Le Comité pour la Justice (Committee for Justice – CFJ) exprime sa vive condamnation et sa profonde indignation face aux mesures arbitraires et à la politique de harcèlement systématique visant l’activiste politique de l’opposition Ezzeddine Hazgui (82 ans) et sa famille. Le CFJ considère que l’interdiction de voyager qui lui est imposée, combinée à la détérioration critique de son état de santé et au mépris des autorités face aux demandes humanitaires de transfert de son fils, le prisonnier politique Jaouhar Ben Mbarek, constitue une forme flagrante de punition collective et de torture psychologique dénuée de toute humanité.
Une interdiction de voyager sous un prétexte fallacieux : À l’aube du dimanche 10 mai 2026, les agents de sécurité de l’aéroport de Tunis-Carthage ont empêché Ezzeddine Hazgui de voyager avec son épouse pour un déplacement familial et humanitaire urgent. Les autorités ont invoqué une interdiction de voyager datant de 1998 (il y a près de 30 ans). Cette justification est manifestement abusive, puisque M. Hazgui a voyagé à l’étranger à plusieurs reprises en 2017, 2018 et 2019 sans aucune entrave, ce qui démontre le caractère punitif et sélectif de la réactivation de cette mesure caduque.
Tragédie humaine et détérioration alarmante de la santé : Le CFJ met en lumière les détails de la tragédie révélés par l’avocate du barreau Dalila Ben Mbarek Msaddek (sœur de Jaouhar Ben Mbarek), qui coïncident avec une autre décision abusive : le transfert de son frère de la prison de Blé vers la prison éloignée de Sers :
- Effondrement physique et pathologies graves : Quelques jours après l’éloignement de son fils vers la prison de Sers, les forces physiques d’Ezzeddine Hazgui se sont effondrées, nécessitant son hospitalisation.
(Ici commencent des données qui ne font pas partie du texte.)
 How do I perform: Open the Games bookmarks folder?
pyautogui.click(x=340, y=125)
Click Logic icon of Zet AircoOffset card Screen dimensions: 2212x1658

Les examens médicaux ont révélé un diagnostic choc : un cancer du poumon, une insuffisance rénale et une hémorragie crânienne, s’ajoutant à ses problèmes de santé liés à l’âge (troubles de la vue, de l’audition et une hernie abdominale).
- Privation de visites et secret familial : En raison de son état critique, le père est désormais totalement incapable de rendre visite à son fils en détention. C’est la tante de Jaouhar, malgré son âge avancé, qui assume péniblement cette tâche de temps à autre. La famille confirme que Jaouhar Ben Mbarek ignore tout de la maladie grave de son père, la vérité lui étant cachée pour préserver son état psychologique en prison.
Silence officiel face aux demandes humanitaires : Sur le plan juridique et procédural, le Comité souligne que le collectif de défense et la famille ont déposé une demande officielle il y a plus de deux mois auprès de la Direction Générale des Prisons et de la Réinsertion, sollicitant le transfert de Jaouhar Ben Mbarek vers une prison proche de la capitale afin de faciliter le contact humain avec son père gravement malade. Cette requête légitime et humanitaire a été accueillie par un mépris total et un silence absolu des autorités, restée sans réponse jusqu’à ce jour.
Face à cette situation dramatique, Committee for Justice exige des autorités tunisiennes :
- L’acceptation immédiate et inconditionnelle du transfert du prisonnier politique Jaouhar Ben Mbarek vers un centre de détention proche de la capitale pour des raisons humanitaires impérieuses.
- La levée immédiate de toutes les mesures d’interdiction de voyager arbitraires et abusives frappant l’activiste Ezzeddine Hazgui.
- L’arrêt définitif de la politique de harcèlement et de punition collective infligée aux familles des opposants et des leaders d’opinion en Tunisie.